Nesta sede o A., aqui Recorrente, alega que o Tribunal recorrido omitiu pronúncia quanto à «questão de saber se a Recorrida agiu contrariamente à boa-fé quando omite a realização da escritura pública de venda do imóvel, pese embora ter formado a impressão, através da instrução do pedido de revisão do PIP, de que pretendia continuar a dotar a Recorrente de dados e elementos necessários para a tramitação do PIP».
Apreciemos.
Segundo o disposto no artigo 608.º, n.º 2, do CPCivil, o Tribunal «deve resolver todas as questões que as partes tenham submetido à sua apreciação, excetuadas aquelas cuja decisão esteja prejudicada pela solução dada a outras (…)».
No que aqui releva, o artigo 615.º n.º 1, alínea d), do CPCivil dispõe que «[é] nula a sentença quando o juiz deixe de pronunciar-se sobre questões que devesse apreciar (…)».
Na omissão de pronúncia estão, pois, em causa questões e não simples razões ou argumentos aduzidos pelas partes.

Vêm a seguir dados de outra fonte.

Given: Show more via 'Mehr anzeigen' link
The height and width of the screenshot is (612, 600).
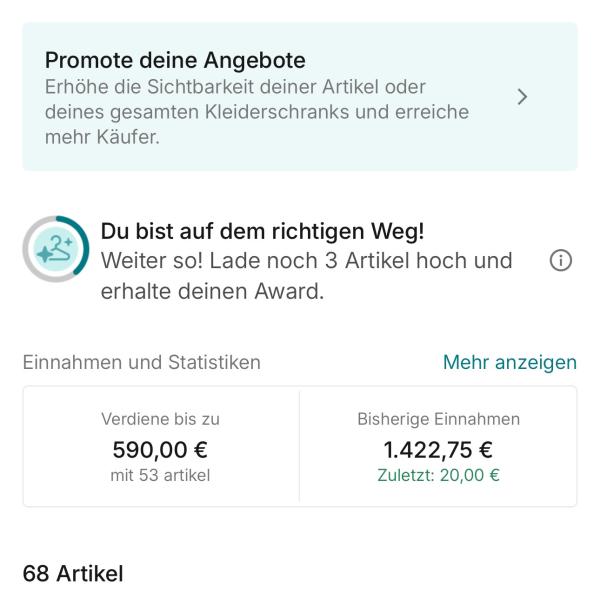Looking at the screenshot, I should [x=509, y=362].
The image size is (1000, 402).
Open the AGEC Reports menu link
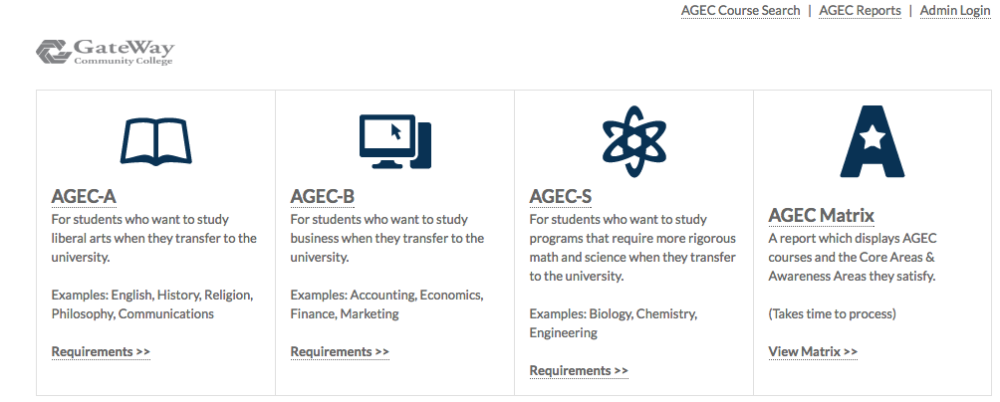[x=860, y=11]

Sem prejuízo da prejudicialidade que o discurso jurídico impõe, o juiz deve referir-se aos temas, aos assuntos nucleares do processo, suscitados pelas partes, bem como àqueles de que oficiosamente deva conhecer, cumprido que se mostre o contraditório, não se exigindo, contudo, que o juiz aprecie toda e qualquer consideração ou argumento tecido pelas partes.  
Como referem Lebre de Freitas e Isabel Alexandre, Código de Processo Civil Anotado, volume 2.º, edição de 2019, página 737, «[d]evendo o juiz conhecer de todas as questões que lhe são submetidas, isto é, de todos os pedidos deduzidos, todas as causas de pedir e exceções invocadas e todas as exceções de que oficiosamente lhe cabe conhecer (art. 608-2), o não conhecimento de pedido, causa de pedir ou exceção cujo conhecimento não esteja prejudicado pelo anterior conhecimento de outra questão constitui nulidade, já não a constituindo a omissão de considerar linhas de fundamentação jurídica, diferentes da da sentença, que as partes hajam invocado (…)».

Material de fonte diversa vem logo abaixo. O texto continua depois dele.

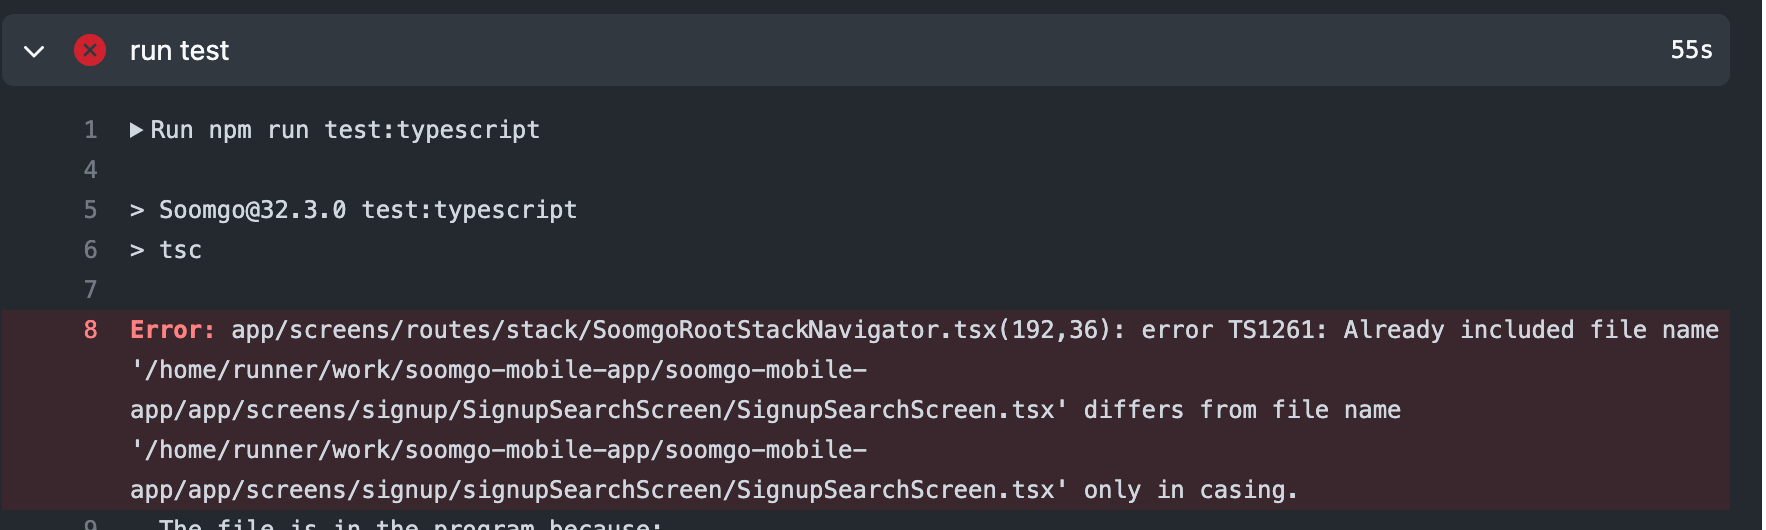Open log line number 5 link
The height and width of the screenshot is (530, 1766).
91,210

No mesmo sentido, refere o acórdão do Supremo Tribunal de Justiça de 18.05.2024, processo n.º 19039/19.6T8LSB.L1.S1, «[a] omissão de pronúncia significa, em traço breve, que ocorre ausência de posição ou de decisão do tribunal sobre matérias em que a lei imponha que o juiz tome posição expressa, questões que os sujeitos processuais submeteram à apreciação do tribunal, e também as que sejam de conhecimento oficioso, de que o tribunal deva conhecer independentemente de alegação e do conteúdo concreto da questão controvertida, quer digam respeito à relação material, quer à relação processual; esse é o sentido e alcance da imposição legal a ter em conta na elaboração sentença previsto no artigo 608º, nº 2, do CPC e cuja violação determinará a nulidade processual prevista no artigo 615º , nº 1, al. d) 1ª parte do CPC; não se confunde, nem com uma fundamentação ausente ou insuficiente, nem com a discordância relativamente à conclusão retirada».
Na situação vertente.
Diversamente do alegado pela Recorrente, a decisão recorrida não escamoteou a abordagem da alegada violação do princípio da boa-fé:
«(…) aproximando-se o fim dos três anos para beneficiar da isenção [do IMT], sem que tivesse sido aprovado o PIP, apesar do processo ter tido início em 2017, não pode considerar-se que a Ré, ao vender e ao não comunicar à Autora as negociações mantidas para venda que acabou por concretizar, violou o princípio da boa fé, previsto no n.º 2 do artigo 762.º do Código Civil, pois que não só o contrato não previa qualquer necessidade de comunicação nesse sentido, como também, sendo do conhecimento da Autora que a Ré destinava o imóvel a revenda, decorridos cerca de três anos desde o início do processo, normal seria que a Autora contasse que tal venda acontecesse, sendo certo que a Ré pagou o valor correspondente aos serviços prestados».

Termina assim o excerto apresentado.